Waking up at dawn and finding him there, once again in the top ten, after a dreadful evening (and night) in the Atlantic. That between Saturday and Sunday was the longest night on the Route du Rhum so far, because the descent towards the Antilles – in the end, yesterday afternoon the leading group, which includes IBSA, began to go down with a 220-200 degree course – proved to be very demanding, with sudden gusts of wind that caused two dismastings, fortunately without damage for some sailors involved.
Alberto hangs on, and well: “We never let go, here”, he said Saturday morning in the first video sent from aboard, in a moment of respite, knowing that the relative calm would not last long.
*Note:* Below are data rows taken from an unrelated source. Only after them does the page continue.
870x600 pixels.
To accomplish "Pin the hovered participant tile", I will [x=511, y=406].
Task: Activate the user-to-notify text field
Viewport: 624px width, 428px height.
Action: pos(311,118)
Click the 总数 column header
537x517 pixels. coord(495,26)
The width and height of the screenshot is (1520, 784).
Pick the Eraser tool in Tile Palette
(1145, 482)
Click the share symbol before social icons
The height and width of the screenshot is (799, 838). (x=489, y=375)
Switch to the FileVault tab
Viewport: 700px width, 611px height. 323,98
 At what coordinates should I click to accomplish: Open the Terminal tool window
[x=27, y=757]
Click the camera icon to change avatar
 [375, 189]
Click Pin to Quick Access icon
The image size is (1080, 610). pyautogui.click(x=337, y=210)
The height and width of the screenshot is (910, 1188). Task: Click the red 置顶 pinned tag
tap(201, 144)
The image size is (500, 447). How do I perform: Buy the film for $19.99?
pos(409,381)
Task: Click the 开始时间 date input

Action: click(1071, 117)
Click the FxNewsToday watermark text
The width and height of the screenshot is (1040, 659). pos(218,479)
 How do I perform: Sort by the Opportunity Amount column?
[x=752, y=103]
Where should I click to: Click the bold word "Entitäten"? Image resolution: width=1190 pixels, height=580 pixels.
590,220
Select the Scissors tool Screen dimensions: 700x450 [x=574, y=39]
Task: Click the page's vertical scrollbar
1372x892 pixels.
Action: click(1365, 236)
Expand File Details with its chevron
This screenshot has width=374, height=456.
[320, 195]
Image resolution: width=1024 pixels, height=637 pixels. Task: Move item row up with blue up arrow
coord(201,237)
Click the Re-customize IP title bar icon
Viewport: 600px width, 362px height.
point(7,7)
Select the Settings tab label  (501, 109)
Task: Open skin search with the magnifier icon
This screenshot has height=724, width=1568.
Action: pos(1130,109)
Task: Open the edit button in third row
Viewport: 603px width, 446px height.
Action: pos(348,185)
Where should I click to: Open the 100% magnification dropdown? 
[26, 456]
Alberto and the Class40 IBSA come out of the long night in eighth position, in the group of the leaders, spread over approximately twenty miles. A dozen Class40s are already out of action: they are taking shelter in various ports on the coast around Finisterre. Current wind strength is around 20 knots, and the pace is not yet wide enough to relax. It will go on like this for at least the whole day, perhaps even a part of Monday: Azores and trade winds are not very close, and it still takes time to hook them up, which means staying in the cold winter system, while fatigue increases. One hundred and eighty-four miles covered in the last 24 hours: for Alberto it is a professional’s step.